A 権利を行使することができる時から10年(会社など商人から借り入れた場合は5年)を過ぎた債権については、時効を援用することで、支払い義務が消滅することが民法で定められています。過去に裁判などがあった場合は、判決の確定から10年となります。
ご質問の場合、最後の返済から10年以上が過ぎていますので、時効期間が経過しています。したがって、時効援用をする旨を債権者に通知すれば、支払う必要がなくなります。配達証明付きの内容証明郵便を送るのが確実な方法です。
Q 夫が私に無断で、消費者金融に電話を掛けたところ、1万円を振り込むように言われたため、1万円を振り込んでしまいました。この場合でも時効を主張することができますか?
A 時効には中断事由というものがあり、裁判上の請求や返済によって、その時点から改めて時効の期間がスタートすることになります。また、時効期間が経過した後に債務を承認した場合には、債務者が時効援用することは許されないとの最高裁判所判決があります。
ご質問の場合、時効時間が経過していますが、相談者の夫は債務者ではありません。したがって、承認があったとはいえませんので、時効中断事由には当たらず、時効援用が可能と思われます。また、債務者の無知に乗じて、少額の金銭を支払わせて、時効を中断させようとした場合には、時効援用が認められるとした裁判例もあります。

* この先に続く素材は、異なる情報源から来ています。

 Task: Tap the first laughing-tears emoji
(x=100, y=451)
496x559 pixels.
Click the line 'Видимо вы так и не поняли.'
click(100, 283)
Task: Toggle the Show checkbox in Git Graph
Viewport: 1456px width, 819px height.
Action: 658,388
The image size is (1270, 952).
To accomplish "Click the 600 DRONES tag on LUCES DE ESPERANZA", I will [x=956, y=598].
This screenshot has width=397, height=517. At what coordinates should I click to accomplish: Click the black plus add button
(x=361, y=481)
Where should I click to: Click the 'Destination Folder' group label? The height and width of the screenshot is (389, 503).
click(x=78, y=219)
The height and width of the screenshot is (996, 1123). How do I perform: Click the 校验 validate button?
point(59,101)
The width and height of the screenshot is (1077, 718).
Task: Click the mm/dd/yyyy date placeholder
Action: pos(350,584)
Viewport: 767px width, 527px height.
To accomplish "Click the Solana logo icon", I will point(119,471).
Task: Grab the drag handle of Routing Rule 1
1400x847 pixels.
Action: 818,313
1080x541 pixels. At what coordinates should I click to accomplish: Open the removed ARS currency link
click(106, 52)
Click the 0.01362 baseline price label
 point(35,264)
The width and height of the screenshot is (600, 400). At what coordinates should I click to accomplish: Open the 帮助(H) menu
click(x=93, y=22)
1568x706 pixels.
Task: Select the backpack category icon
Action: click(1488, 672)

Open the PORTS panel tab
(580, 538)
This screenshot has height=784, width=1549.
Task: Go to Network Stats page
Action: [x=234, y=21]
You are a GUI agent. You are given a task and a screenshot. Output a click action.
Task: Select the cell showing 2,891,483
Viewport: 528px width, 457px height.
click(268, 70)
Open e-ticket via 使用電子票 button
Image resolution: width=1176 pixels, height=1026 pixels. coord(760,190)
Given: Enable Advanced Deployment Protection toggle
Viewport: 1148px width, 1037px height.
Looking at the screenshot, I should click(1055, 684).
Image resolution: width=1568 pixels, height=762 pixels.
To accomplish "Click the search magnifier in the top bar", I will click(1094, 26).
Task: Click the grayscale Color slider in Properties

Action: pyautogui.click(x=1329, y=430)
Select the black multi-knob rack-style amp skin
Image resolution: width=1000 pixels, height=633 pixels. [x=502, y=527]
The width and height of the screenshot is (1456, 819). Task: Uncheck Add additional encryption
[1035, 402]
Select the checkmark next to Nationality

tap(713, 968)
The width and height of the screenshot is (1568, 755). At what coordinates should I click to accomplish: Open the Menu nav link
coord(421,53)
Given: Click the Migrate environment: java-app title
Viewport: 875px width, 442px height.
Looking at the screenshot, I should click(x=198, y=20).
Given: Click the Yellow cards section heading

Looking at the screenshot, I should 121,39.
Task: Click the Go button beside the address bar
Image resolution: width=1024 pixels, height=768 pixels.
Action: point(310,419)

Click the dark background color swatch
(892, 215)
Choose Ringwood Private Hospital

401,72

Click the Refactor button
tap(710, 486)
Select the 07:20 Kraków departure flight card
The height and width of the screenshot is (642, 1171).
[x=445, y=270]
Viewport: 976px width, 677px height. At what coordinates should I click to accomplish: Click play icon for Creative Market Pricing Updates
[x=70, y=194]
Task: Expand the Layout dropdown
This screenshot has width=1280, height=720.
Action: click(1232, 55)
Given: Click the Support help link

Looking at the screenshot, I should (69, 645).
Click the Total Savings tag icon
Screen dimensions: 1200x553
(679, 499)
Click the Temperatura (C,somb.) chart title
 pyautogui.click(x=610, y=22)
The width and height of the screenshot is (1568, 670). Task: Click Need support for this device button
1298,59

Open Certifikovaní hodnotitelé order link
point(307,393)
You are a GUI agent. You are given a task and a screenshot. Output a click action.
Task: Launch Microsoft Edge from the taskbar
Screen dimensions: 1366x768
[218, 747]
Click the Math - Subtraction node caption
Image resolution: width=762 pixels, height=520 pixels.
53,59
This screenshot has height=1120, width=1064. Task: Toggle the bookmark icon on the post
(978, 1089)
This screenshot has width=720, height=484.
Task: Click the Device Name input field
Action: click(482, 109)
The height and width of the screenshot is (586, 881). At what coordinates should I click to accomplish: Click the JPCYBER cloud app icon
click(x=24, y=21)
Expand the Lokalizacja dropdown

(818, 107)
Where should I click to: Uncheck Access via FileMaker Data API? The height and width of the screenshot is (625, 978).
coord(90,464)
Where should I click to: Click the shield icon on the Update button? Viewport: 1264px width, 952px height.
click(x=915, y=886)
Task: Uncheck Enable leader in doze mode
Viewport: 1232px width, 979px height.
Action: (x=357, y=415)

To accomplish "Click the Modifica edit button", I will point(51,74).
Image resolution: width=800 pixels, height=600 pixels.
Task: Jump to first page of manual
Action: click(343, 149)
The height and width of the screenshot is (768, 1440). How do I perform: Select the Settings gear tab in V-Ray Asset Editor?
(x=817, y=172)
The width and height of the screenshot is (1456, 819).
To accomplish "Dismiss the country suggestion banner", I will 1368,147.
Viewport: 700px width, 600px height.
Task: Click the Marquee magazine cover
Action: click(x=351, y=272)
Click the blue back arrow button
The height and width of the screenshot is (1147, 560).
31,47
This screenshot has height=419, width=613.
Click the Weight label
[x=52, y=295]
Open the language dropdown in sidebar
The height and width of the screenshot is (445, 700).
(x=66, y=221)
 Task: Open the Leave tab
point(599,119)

借金の返済でお困りのときは、お近くの弁護士または弁護士会にご相談ください。
(みやき町 弁護士 服部晴彦)
今回紹介した記事は1月時点のものであえて触れられていないと思いますが、実は、この2020年4月1日から商法が改正になり、改正の中に時効の期間も含まれています。
補足で説明すると、今までは、個人間の貸し借りは10年、飲み屋の付けは1年など、今までは、時効の期間ががバラバラでしたが、今回の商法改正で全て原則5年になります。
その他については、今までと同じように、追認で時効中断も認められますし、債務者名義を取得れると時効は10年となるところも今まで通りです。
支払い督促を無視するなどすると、債務者名義の取得が認められるため時効は10年です。
10年ごとに債務者名義を延長されると、時効は事実上なくなったのと同じことになります。